A. Effect of Rh2E2 on tumor incidence in AOM/DSS CRC model. Rh2E2 (20, 40 and 80 mg/kg/day) or positive control drug aspirin (50 mg/kg/day) dissolved in PEG400: Ethanol: water = 6:1:3 (v/v/v) was given to the mice by oral gavage administration for 11 weeks. The tumor incidence (%) of each group was calculated from the number of mice with developed colon cancer over the total number of mice examined. B. Effect of Rh2E2 on the number of tumors found in mouse colon. At necropsy, the mice colon were dissected longitudinally and the number of tumors were counted together with the volume of tumor in length (mm) × width (mm) × height (mm) measured by caliper.

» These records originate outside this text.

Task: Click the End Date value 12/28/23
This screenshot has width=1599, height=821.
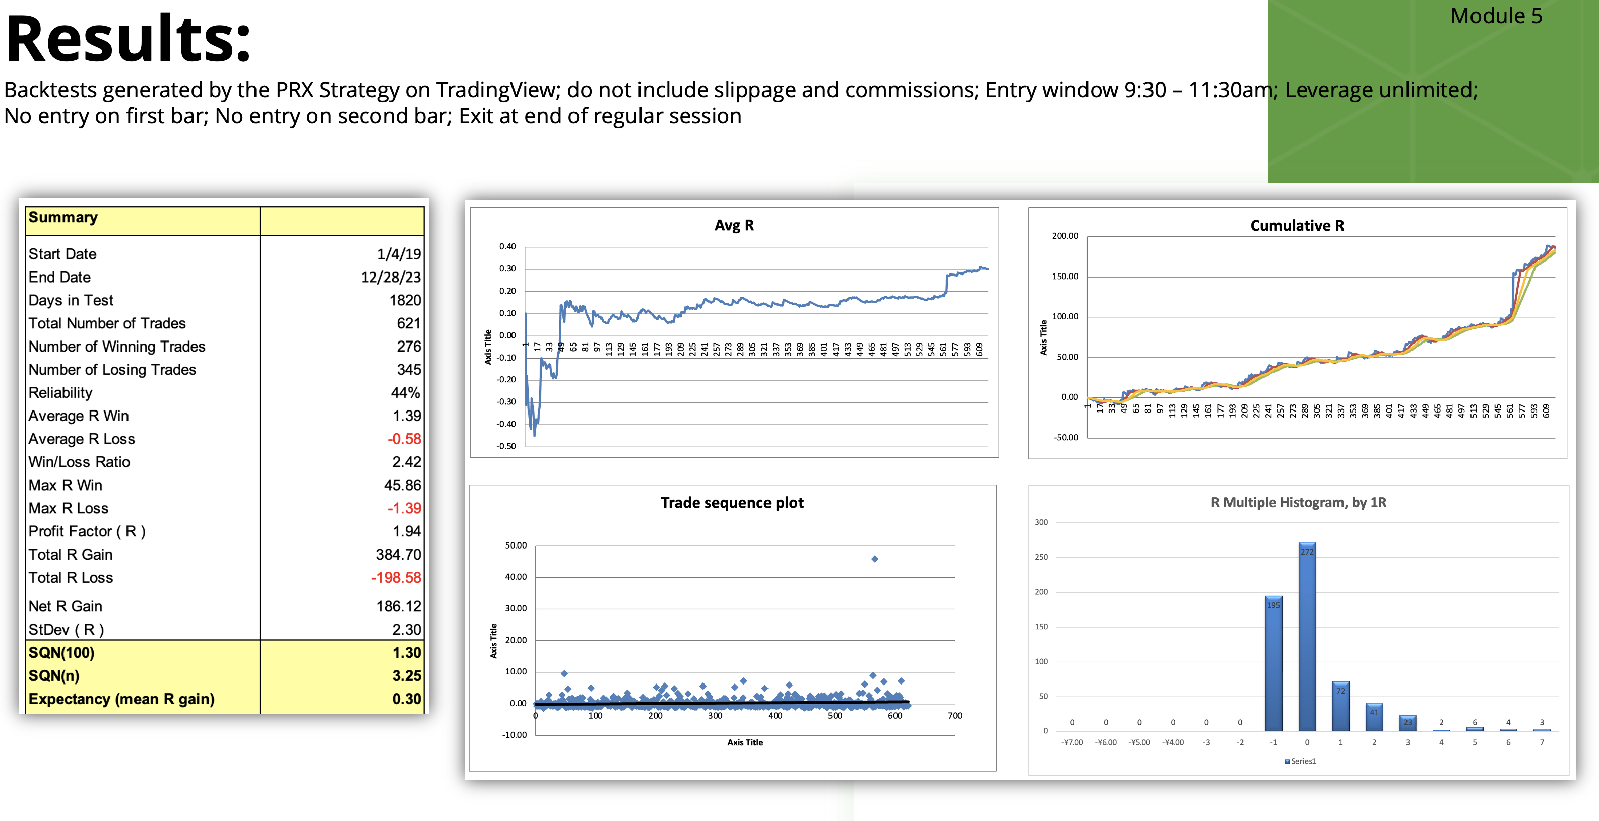Action: click(390, 277)
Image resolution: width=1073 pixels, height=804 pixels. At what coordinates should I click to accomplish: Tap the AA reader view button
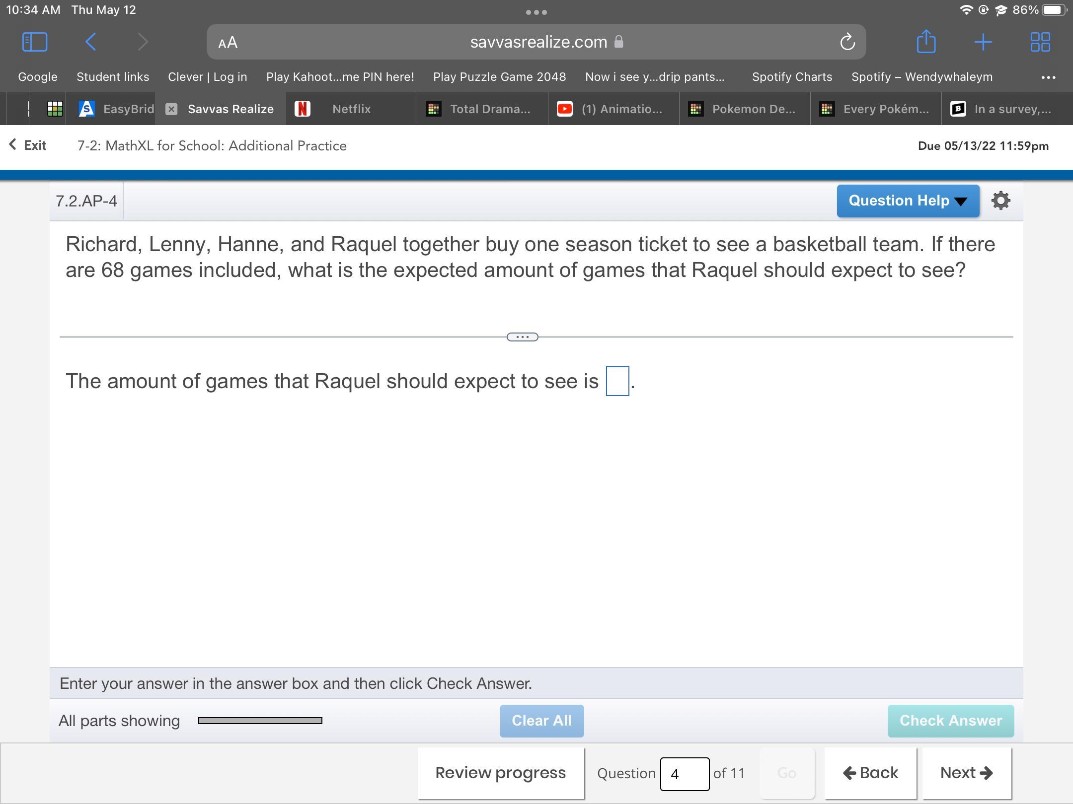pyautogui.click(x=228, y=43)

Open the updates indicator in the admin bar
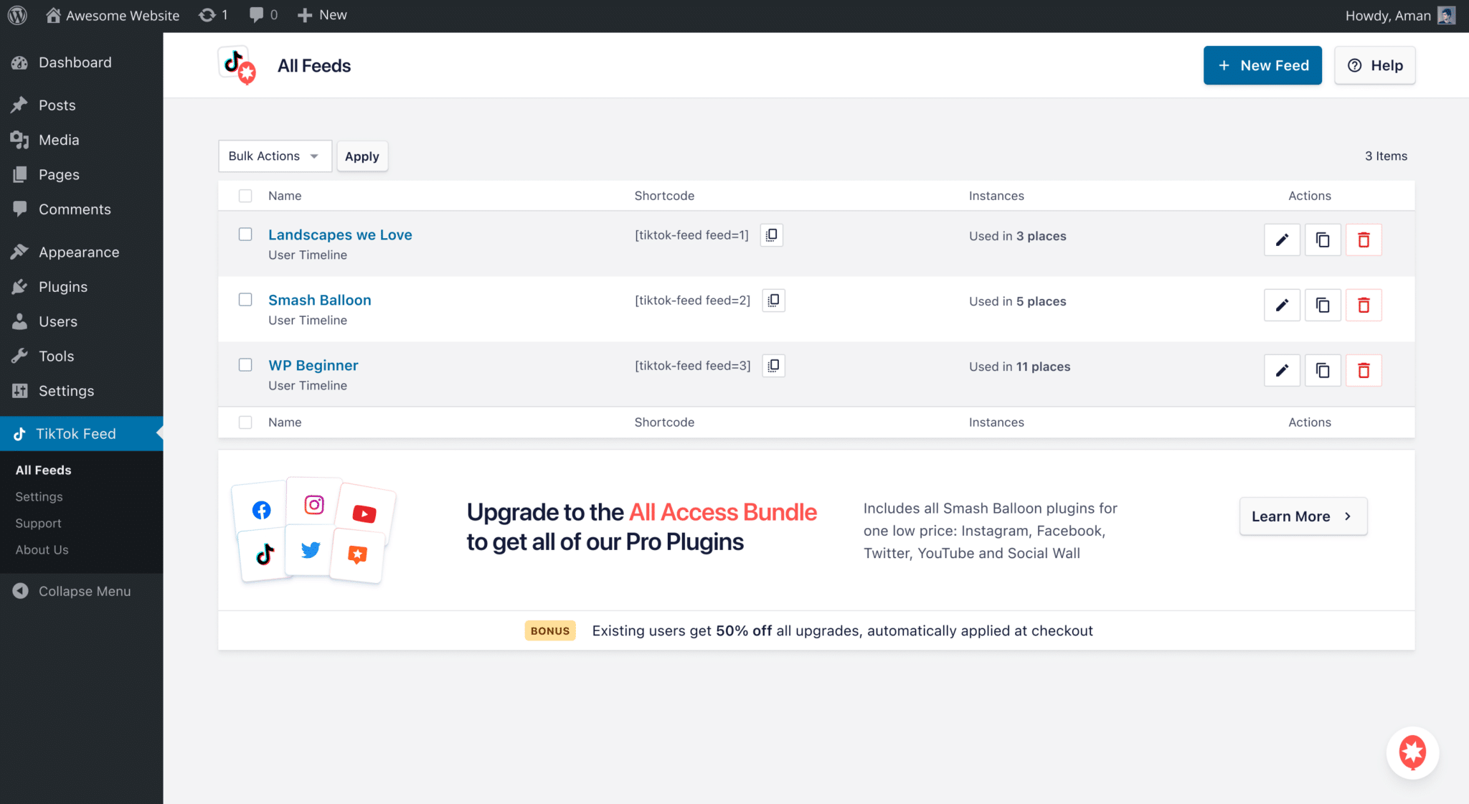213,15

Data were presented as mean ± SEM, *P < 0.05, **P < 0.01, versus AOM/DSS vehicle group. C. In vivo tumor suppression effect of Rh2E2 on LLC-1 xenograft via intraperitoneal (IP) injection. D. In vivo suppressive effect on tumor growth caused by Rh2E2 on LLC-1 xenograft mouse model via oral administration. C57/BL mice were subcutaneously inoculated with 2 × 10⁶ LLC-1 mouse lung cancer cells. The administration of Rh2E2 by either IP or oral feeding was initiated when the tumor volume reached 50 mm³. The tumor size and body weight of mice were then monitored and measured daily for consecutive 21 days. E. Study on the sub-chronic lethal dose of Rh2E2. C57/BL mice were orally administrated with 160 or 320 mg/kg of Rh2E2 for consecutive 7 days, the survival and body weight of mice were monitored and recorded. F. Test of LD50 value of Rh2E2. C57/BL mice were orally administrated with single dose 2000 mg/kg of Rh2E2, the survival rate of mice was monitored and recorded for 14 days. *P < 0.05, **P < 0.01, ***P < 0.001 compared to the vehicle-treated group.